Very few people in this lifetime will measure up to the actions taken by Dr. Trent. Her hunger for knowledge is legendary and the results of her hard work have blessed thousands. However, in our own ways, we can learn from and follow her example.
Another mentor of mine taught me a similar lesson about the importance of action. About 15 years ago, we were visiting an elderly woman in our neighborhood to see if she needed any help. It was a very pleasant visit and I ended our time there saying, very sincerely, “let us know if we can do anything for you.”
As we walked back to the car, my mentor turned to me and said, “The world is filled with people who say, ‘let me know if I can ever help.’ Don’t be like that, choose to take action. You already know what she needs.” From our visit, we learned of at least a dozen actions that would bless her life, so we decided to act. Over the next several weeks, one by one, we met her needs and it was an unforgettable lesson for me. That experience taught me this — the most noble of intentions pale in comparison to the simplest of actions.

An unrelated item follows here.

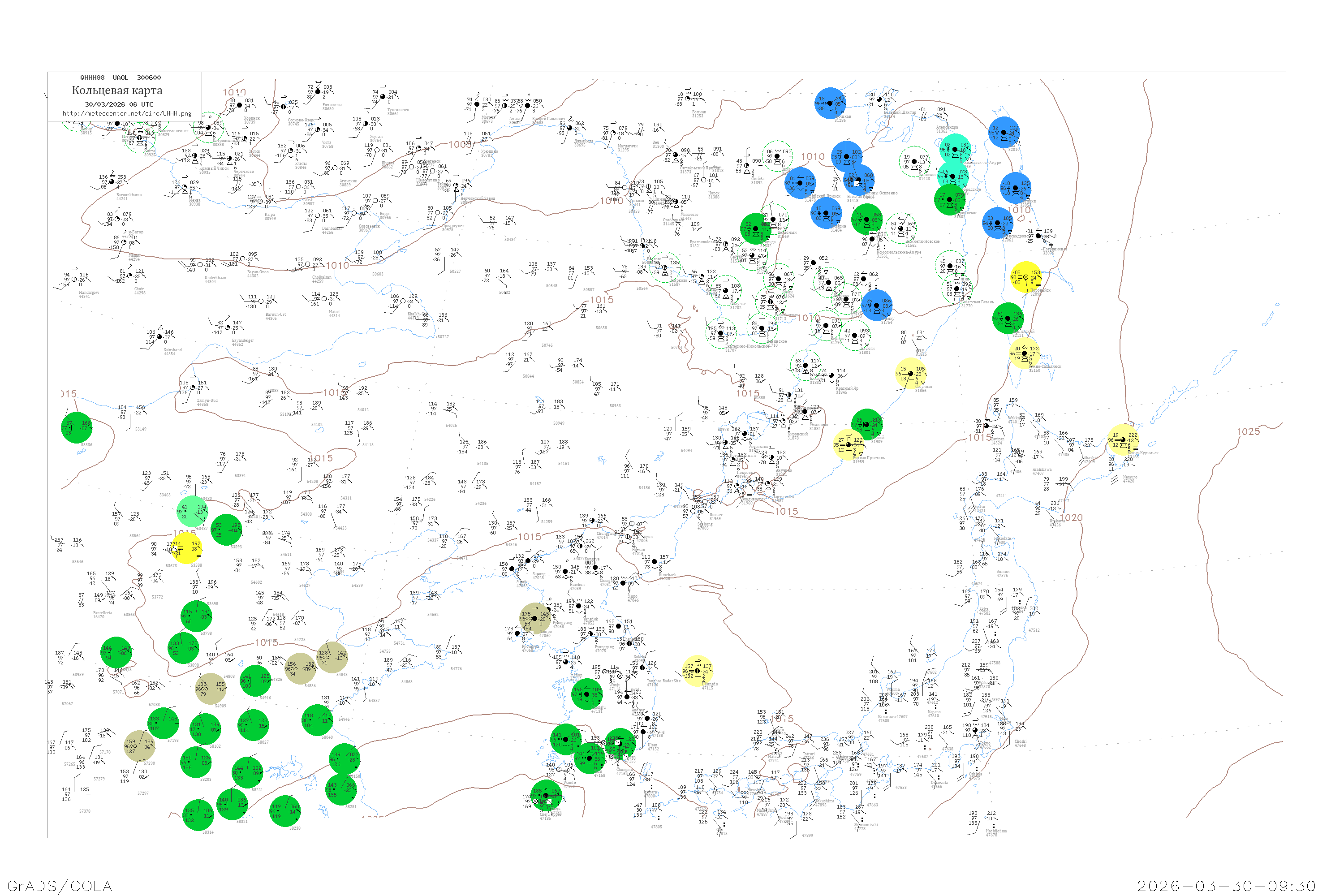
Task: Select the Романовка station cloud symbol
Action: coord(318,91)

Recently, I have been reminded repeatedly how this pandemic ruthlessly discriminates against the most disadvantaged Idahoans. It is the working poor in Idaho who suffer disproportionately both on the medical side and on the financial stimulus side. Are we surprised? Are we paying attention?
We should not feel guilty for focusing on our own livelihoods, families, and closest friends during a crisis. These actions are normal and responsible. But, as we recover and gather ourselves, it is time to look around and take action. What are the opportunities to make a difference today in our community? Who needs your help? Who is suffering, misunderstood, and scared?

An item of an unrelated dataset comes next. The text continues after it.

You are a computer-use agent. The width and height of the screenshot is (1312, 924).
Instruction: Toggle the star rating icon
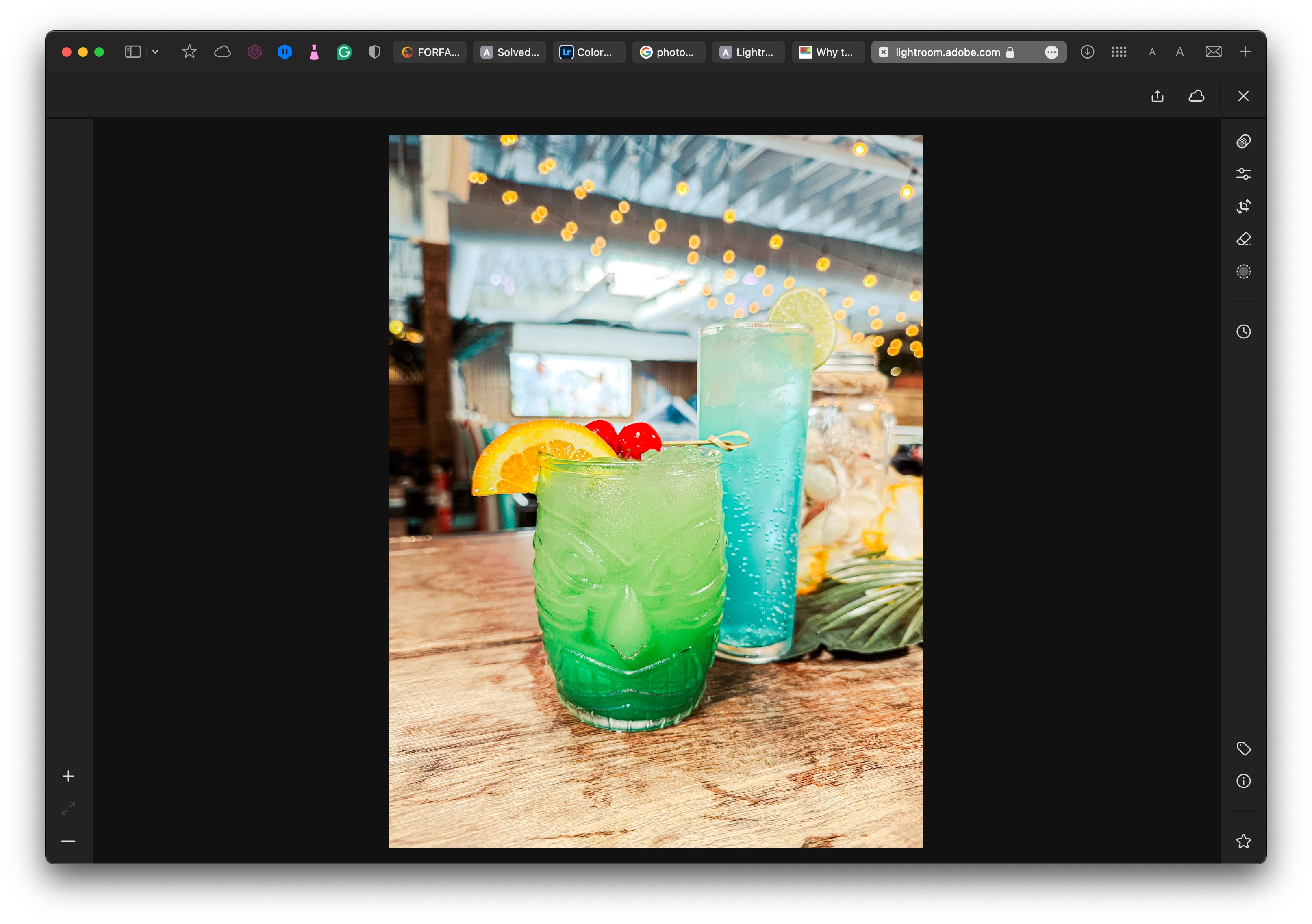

Now, on top of a global pandemic and the economic challenges that followed, we have once again witnessed social injustice in our country. The awareness feels different this time and many Americans are genuinely ready to help make change. It starts with listening — truly absorbing the discourse of those who have suffered a lifetime of injustice. Authentic communication is critical right now. In a world poisoned with uncertainty and fear, positive actions can be a potent antidote. There is so much opportunity to serve in our community. As Dr. Trent articulated, “develop a hunger to make a difference” and instead of waiting to be asked to help a friend or a neighbor, take action. Let simple random acts of kindness enrich your days.
America’s greatest days are ahead. We will get through this. Leadership is action and we can all do a little more to serve others and lead our families, our communities and our country as we recover and prepare for the challenges ahead.